What happens in Vegas

5 février 2022 à 22:06

Il existe pas mal de séries étasuniennes ayant pour décor la ville de Las Vegas. Pas très étonnant, c’est le genre de ville dont l’existence repose presque totalement sur sa réputation en tant que Sin City, et une réputation comme celle-là, la popculture l’entretient autant qu’elle s’en repaît. Tout est excitant et sulfureux à propos de Las Vegas ! Et du coup on y va pour des choses excitantes et sulfureuses, et ainsi de suite.
Plusieurs de ces séries portent même le nom de la ville dans leur titre, sous diverses formes, et Vega$ est de celles-là. Son pilote est, vous l’aurez compris, ma review du jour.

Et au passage, c’est un vrai pilote ! Je sais que j’utilise indifféremment le même tag pour les pilotes et les premiers épisodes, mais là, promis, c’est un pilote : un téléfilm de 73 minutes diffusé au printemps 1978 (la première saison étant lancée à l’automne suivant), dans lequel un détective privé du nom de Dan Tanna travaille sur plusieurs affaires en même temps.
Sur le papier, je pourrais m’arrêter là. Vega$ n’est pas une série très compliquée, elle repose sur une formule assez classique, en particulier quand on connaît l’omniprésence des séries procédurales dans les grilles américaines des années 70, et en particulier vu son genre télévisuel assez codifié.

…Mais comme je me suis bien amusée devant cet épisode, je vais vous en dire un peu plus !

Dan Tanna correspond en de nombreux points à l’archétype du détective privé : c’est un homme déterminé, compétent, doté d’un solide sens de la répartie, et évidemment il a du succès avec les femmes. Où sont les détectives privés gays ? Bon, pas dans les séries des années 70, j’imagine, mais un reboot de Vega$ avec un homme gay fan de Liberace, ça serait extraordinaire. On en apprend assez peu sur son histoire, hors le fait que c’est un vétéran qui a fait le Vietnam, et qui a d’ailleurs gardé contact avec des membres de son unité qui apparaîtront au cours de l’épisode (« the place is bad, but the friends were good »). Mais la série établit que c’est quelqu’un qui a des principes, en tout cas : il refuse les affaires de divorce, par exemple ; il déclare aussi à la police tous les dommages matériels qu’il cause, et paie les dégâts (il a une ardoise au poste de police, du coup). Dans ce pilote, Tanna est contacté par les parents texans d’une jeune femme de 18 ans qui serait en fugue à Las Vegas, mais découvre rapidement que les choses ne sont pas si simples, et finit par rembourser ses clients afin de protéger la jeune femme. Il y a donc toutes sortes d’indices démontrant que Tanna est profondément moral, quand bien même ça ne l’empêche pas de tremper dans des milieux un peu moins recommandables que la moyenne. Mais bon, hein, c’est Sin City. Si on enlève les milieux peu recommandables, que reste-t-il ?

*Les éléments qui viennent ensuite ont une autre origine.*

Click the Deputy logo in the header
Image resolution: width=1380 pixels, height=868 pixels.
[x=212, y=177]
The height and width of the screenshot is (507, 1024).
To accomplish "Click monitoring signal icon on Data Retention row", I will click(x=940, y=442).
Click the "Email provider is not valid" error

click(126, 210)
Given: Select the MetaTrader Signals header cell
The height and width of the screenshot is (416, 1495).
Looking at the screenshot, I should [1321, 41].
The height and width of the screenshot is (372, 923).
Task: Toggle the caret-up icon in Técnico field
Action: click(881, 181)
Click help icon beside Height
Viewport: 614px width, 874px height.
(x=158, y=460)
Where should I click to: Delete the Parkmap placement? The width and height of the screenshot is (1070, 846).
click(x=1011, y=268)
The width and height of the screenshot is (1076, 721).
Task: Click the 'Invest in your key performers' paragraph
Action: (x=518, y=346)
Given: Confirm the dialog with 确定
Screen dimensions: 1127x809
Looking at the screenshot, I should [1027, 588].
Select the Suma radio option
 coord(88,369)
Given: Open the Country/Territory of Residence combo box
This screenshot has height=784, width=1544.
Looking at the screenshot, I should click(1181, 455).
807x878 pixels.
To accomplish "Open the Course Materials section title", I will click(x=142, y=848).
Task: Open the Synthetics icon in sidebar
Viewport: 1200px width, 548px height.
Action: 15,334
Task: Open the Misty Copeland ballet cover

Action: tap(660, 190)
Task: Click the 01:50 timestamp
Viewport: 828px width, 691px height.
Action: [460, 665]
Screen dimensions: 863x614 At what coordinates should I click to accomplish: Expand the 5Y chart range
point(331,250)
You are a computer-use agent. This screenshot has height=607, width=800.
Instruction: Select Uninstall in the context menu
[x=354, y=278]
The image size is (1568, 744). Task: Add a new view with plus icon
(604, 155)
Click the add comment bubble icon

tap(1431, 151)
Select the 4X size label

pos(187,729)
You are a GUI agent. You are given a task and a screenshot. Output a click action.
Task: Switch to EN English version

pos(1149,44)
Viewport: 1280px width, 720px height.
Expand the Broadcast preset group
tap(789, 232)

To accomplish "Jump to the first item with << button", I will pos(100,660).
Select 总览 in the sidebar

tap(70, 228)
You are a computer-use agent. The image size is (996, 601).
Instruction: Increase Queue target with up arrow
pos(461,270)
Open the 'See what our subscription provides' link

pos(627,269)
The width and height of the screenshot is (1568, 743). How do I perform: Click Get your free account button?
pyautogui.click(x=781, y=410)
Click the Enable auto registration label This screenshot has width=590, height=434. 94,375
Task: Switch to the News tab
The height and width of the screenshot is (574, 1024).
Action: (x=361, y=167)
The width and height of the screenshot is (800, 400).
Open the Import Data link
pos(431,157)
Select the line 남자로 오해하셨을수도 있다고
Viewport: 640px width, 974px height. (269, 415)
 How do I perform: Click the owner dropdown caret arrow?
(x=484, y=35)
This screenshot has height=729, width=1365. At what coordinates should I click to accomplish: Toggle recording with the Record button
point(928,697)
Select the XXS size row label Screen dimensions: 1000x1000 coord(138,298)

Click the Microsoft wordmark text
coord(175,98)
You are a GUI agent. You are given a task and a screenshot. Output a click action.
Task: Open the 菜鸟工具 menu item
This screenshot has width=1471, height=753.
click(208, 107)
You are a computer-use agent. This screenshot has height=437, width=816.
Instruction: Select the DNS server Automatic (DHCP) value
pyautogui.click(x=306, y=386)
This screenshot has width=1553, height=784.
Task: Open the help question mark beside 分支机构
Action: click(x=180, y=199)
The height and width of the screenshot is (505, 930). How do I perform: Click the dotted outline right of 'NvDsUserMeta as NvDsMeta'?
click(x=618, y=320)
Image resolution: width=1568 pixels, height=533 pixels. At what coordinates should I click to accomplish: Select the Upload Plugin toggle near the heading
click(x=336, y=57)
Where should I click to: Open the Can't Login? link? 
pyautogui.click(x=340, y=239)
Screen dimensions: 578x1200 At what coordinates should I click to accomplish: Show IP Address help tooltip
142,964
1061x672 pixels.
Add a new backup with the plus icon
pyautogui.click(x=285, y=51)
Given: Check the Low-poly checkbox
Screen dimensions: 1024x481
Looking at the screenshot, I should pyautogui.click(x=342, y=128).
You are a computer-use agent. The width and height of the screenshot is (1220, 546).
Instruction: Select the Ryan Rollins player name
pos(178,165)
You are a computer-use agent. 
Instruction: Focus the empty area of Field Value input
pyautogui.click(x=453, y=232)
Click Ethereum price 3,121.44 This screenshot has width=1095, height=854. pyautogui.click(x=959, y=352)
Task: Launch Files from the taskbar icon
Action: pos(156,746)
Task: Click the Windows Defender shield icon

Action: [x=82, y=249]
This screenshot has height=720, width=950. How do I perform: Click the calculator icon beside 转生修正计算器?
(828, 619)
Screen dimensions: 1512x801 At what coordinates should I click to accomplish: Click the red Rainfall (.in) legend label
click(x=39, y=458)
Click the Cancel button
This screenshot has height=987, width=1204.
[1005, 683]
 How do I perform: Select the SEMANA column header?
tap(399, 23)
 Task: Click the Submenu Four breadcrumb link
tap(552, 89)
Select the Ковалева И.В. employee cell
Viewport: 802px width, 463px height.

Le pilote de Vega$ suit donc cette affaire, qui a tous les attributs d’une intrigue de détective privé classique, et en parallèle, Tanna continue d’accepter d’autres jobs, qui servent d’intrigue secondaire. Celle-ci fait plus « couleur locale » : cette histoire ne pourrait se produire nulle part ailleurs, hors peut-être Atlantic City. Ainsi, il est chargé par un casino de surveiller un arnaqueur notoire, qui semble avoir trouvé une combine pour systématiquement décrocher le jackpot aux machines… sauf que personne ne comprend comment. Du coup, il n’y a aucun motif pour l’arrêter ! Et comme normalement c’est toujours la maison qui gagne, Tanna doit essayer de découvrir le fonctionnement du stratagème.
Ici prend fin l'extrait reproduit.